Messi: Czuję się odpowiedzialny za to, że nie wygraliśmy

Argentyna tylko zremisowała z Islandią 1:1 w swoim pierwszym meczu na mistrzostwach świata w Rosji. Lionel Messi, który nie strzelił rzutu karnego, wziął odpowiedzialność za ten wynik na siebie.
Argentyński gwiazdor w 64 minucie podszedł do piłki ustawionej na 11 metrze, ale strzelił słabo i golkiper Islandczyków wybił piłkę. Więcej bramek potem już nie zobaczyliśmy i zakończyło się na remisie.
- Czuję się odpowiedzialny za ten remis.

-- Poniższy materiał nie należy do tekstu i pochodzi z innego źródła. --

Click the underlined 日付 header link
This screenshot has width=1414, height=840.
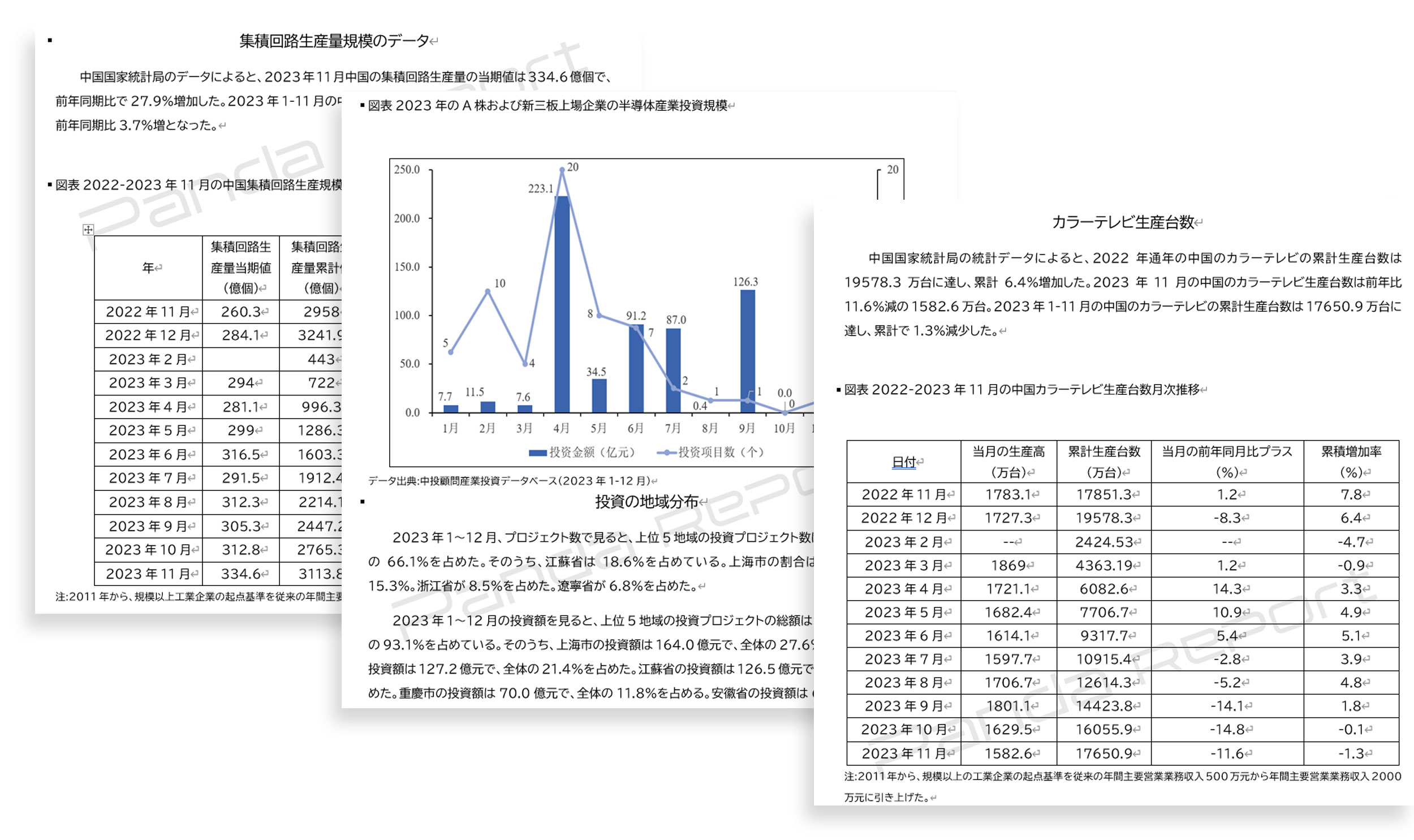click(903, 463)
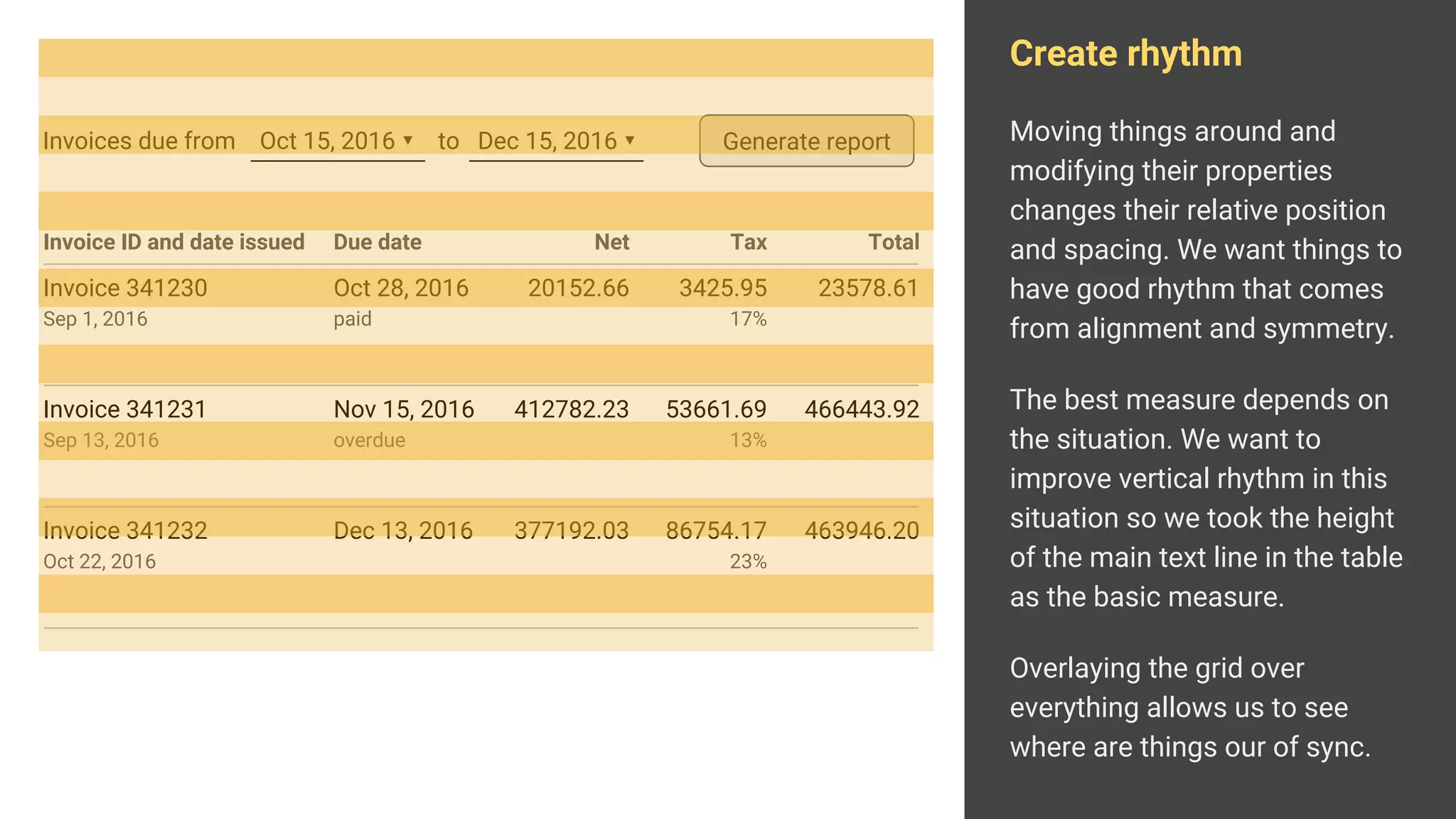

Bramka z karnego dałaby nam spokój i zmieniłaby cały mecz. Rywale musieliby się otworzyć - stwierdził Messi cytowany przez dziennik "Marca".
- Chcieliśmy zacząć od wygranej, co by nas trochę uspokoiło. Mamy jeszcze jednak dwa mecze, które chcemy wygrać - dodał piłkarz Barcelony.

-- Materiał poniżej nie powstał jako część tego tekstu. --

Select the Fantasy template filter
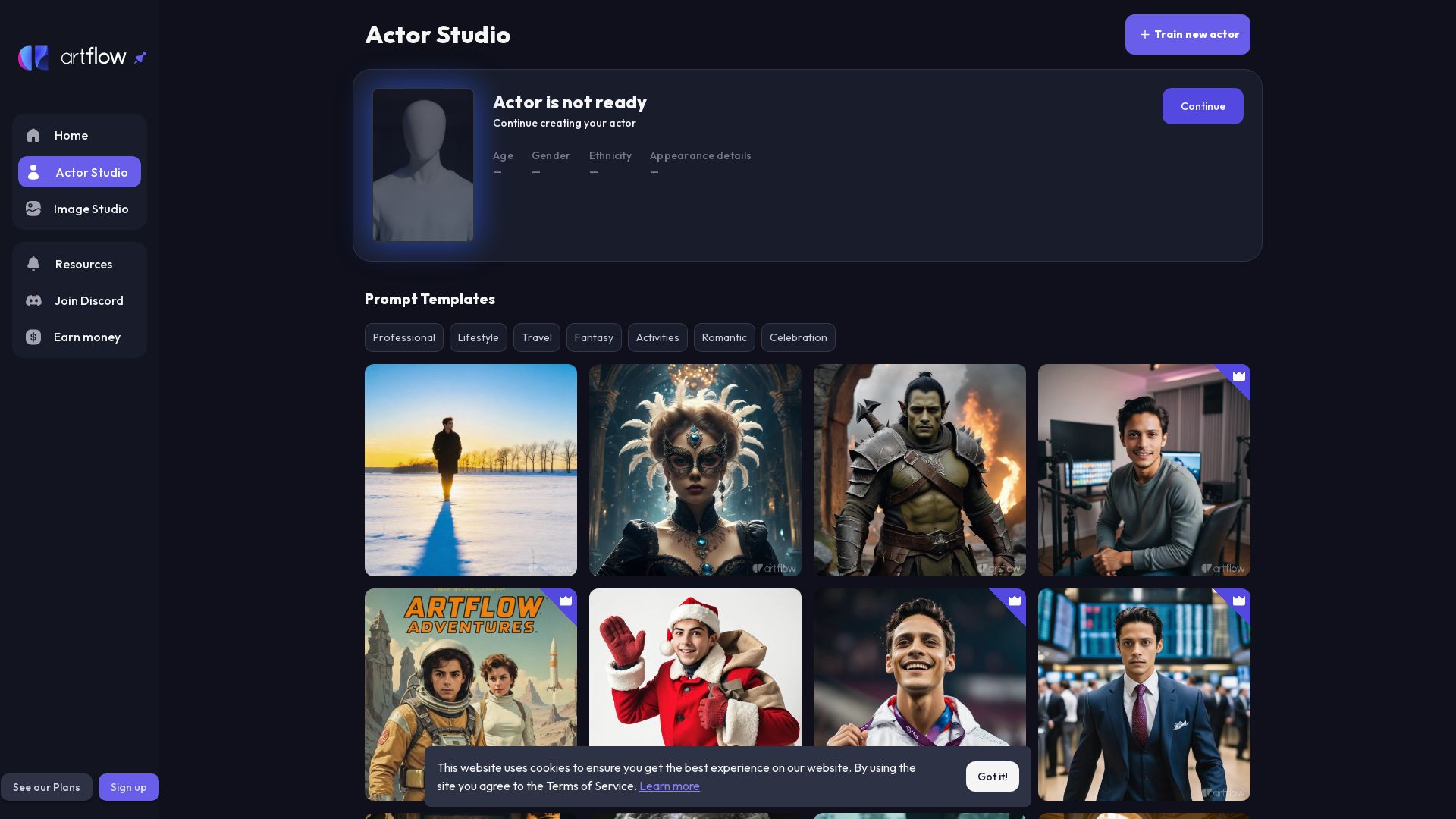 click(x=594, y=338)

- Musimy zachować spokój, nie możemy się złościć i wariować. Zasłużyliśmy na więcej z Islandią. Teraz przed nami kolejne spotkania, do których musimy się dobrze przygotować. Pojedynek z Chorwacją będzie równie trudny, co ten z Islandią - przyznał napastnik Argentyny.
Messi i spółka zmierzą się z Chorwacją 21 czerwca. Pięć dni później czeka ich spotkanie z Nigerią.